INFO: Elapsed time: 8.404s, Critical Path: 7.11s
INFO: 24 processes: 23 internal, 1 linux-sandbox.
ERROR: Build did NOT complete successfully
bazelisk failed to build gen_api_install. Use VERBOSE=1 for more info
Build step 'Execute shell' marked build as failure
Finished: FAILURE
@tjgq Do you have an idea?
@bazel-io flag
@davido Do I understand it correctly that you're building with a disk cache, but not with a remote cache? Is this build clean or incremental? Do you have any sort of process that removes entries from the disk cache between builds?
@bazel-io fork 7.0.0
From the CI log, it seems like you are using remote cache and these errors were caused by remote cache eviction. Can you check whether adding flag --experimental_remote_cache_eviction_retries=5
resolves the issue?
@coeuvre how can this happen just with the local disk cache? Race between multiple workers?
I think they are using remote cache. The flag was passed with env:
[EnvInject] - Injecting as environment variables the properties content
BAZEL_OPTS=--remote_cache=https://gerrit-ci.gerritforge.com/cache
Also, xxx remote cache hit
indicates remote cache. For disk cache it would be xxx disk cache hit
.
First of all we are using a combination of RBE and local build.
Some stuff we can only test locally. The failing part is built locally on GCP-machines.
We have both options, disc cache and remote cache, see, e.g.
BAZEL_OPTS=--remote_cache=https://gerrit-ci.gerritforge.com/cache
However, we have this hidden logic on the CI side to take remote cache out of the picture,
if .bazelversion
file was changed:
if git show --diff-filter=AM --name-only --pretty="" HEAD \| grep -q .bazelversion
then
export BAZEL_OPTS=""
fi
This is the part of the CI that was failing:
bazelisk build $BAZEL_OPTS plugins:core release api
@lucamilanesio Are you aware of any cache evictions on the remote cache side recently?
So, to verify, that remote cache contributes to the problem, I upgraded (again) the Bazel version from 7.0.0rc2 to 7.0.0rc3, and uploaded a new patch set (22). As explained in my previous comment, this would skip remote cache usage and the verification was successful: [1].

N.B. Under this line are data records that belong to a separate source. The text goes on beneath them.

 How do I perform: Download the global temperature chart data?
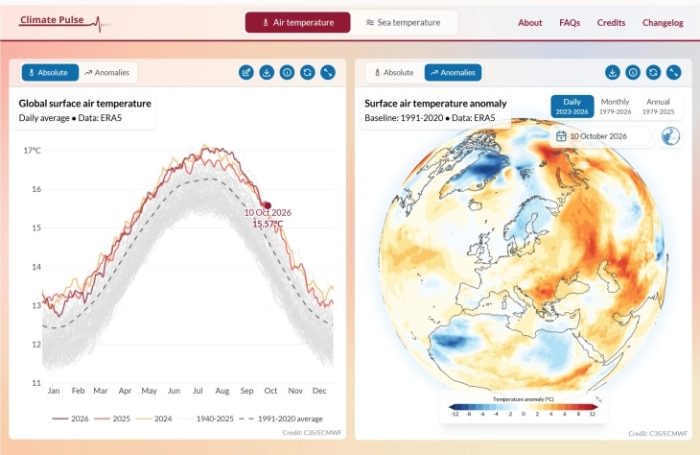point(267,72)
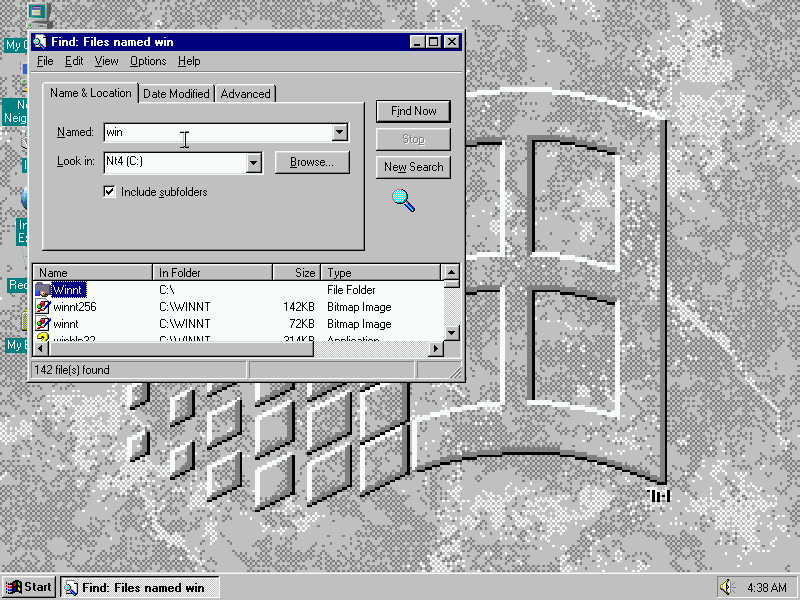The image size is (800, 600).
Task: Click the results list scroll down arrow
Action: (451, 332)
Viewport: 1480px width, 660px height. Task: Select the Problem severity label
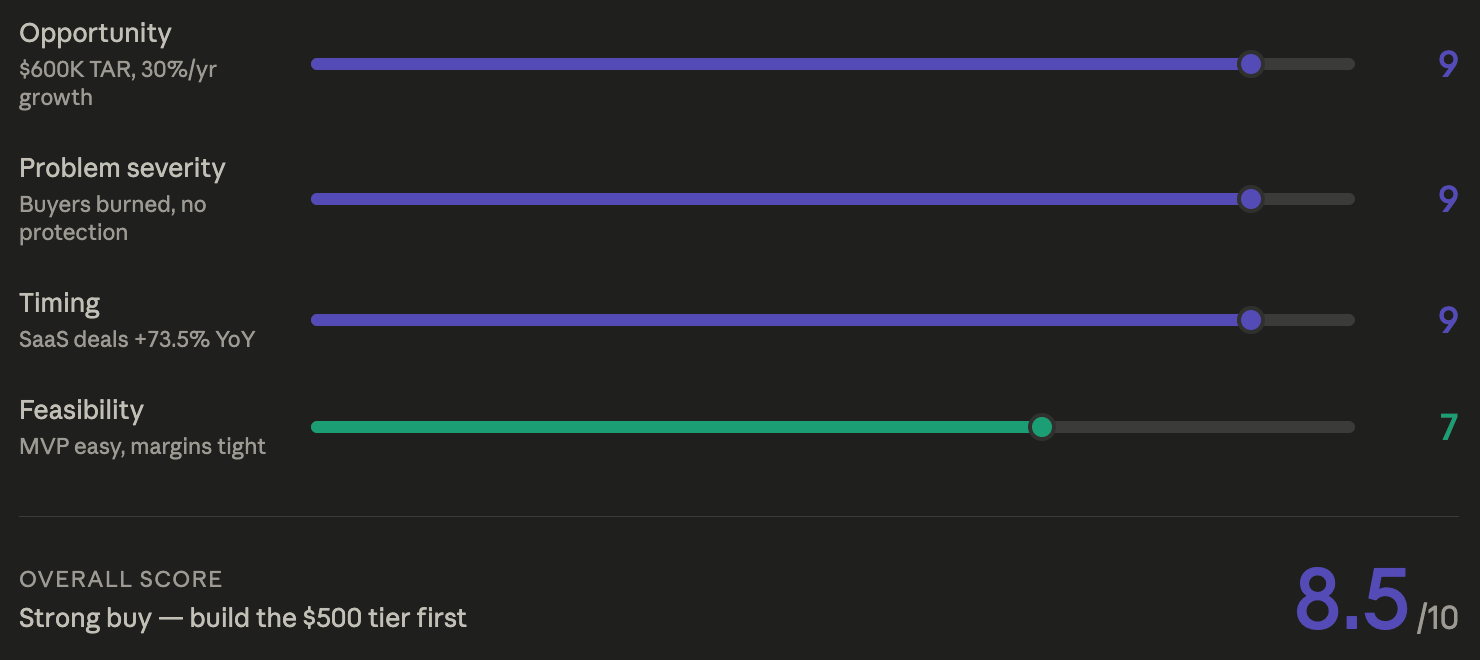tap(122, 168)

I'm going to remove the changes in .bazelversion
and add the option --experimental_remote_cache_eviction_retries=5
, as suggested by @coeuvre .
[1] https://gerrit-review.googlesource.com/c/gerrit/+/387837/22
@coeuvre, adding --experimental_remote_cache_eviction_retries
options fixed the build.
@davido Can you confirm whether entries can spuriously disappear from your disk and/or remote cache in between builds? If they can, then you must use --experimental_remote_cache_eviction_retries
, possibly in conjunction with --experimental_remote_cache_lease_extension
. Otherwise, there might be a bug in Bazel.
@lucamilanesio Can you help to answer the @tjgq 's question?
Since it's still unclear if this is a Bazel bug, I'll remove this bug as a release blocker for 7.0. Closing https://github.com/bazelbuild/bazel/issues/20175.
@meteorcloudy Agreed. Let's close this then as not an issue.
@davido Can you confirm whether entries can spuriously disappear from your disk and/or remote cache in between builds?
They cannot disappear from the local disk, however, once a day during the remote cache cleanups, they can be removed remotely. The step that is failing though did not use any remote cache: how is that possible that Bazel would assume that the cache is remote if there isn't a remote cache configured?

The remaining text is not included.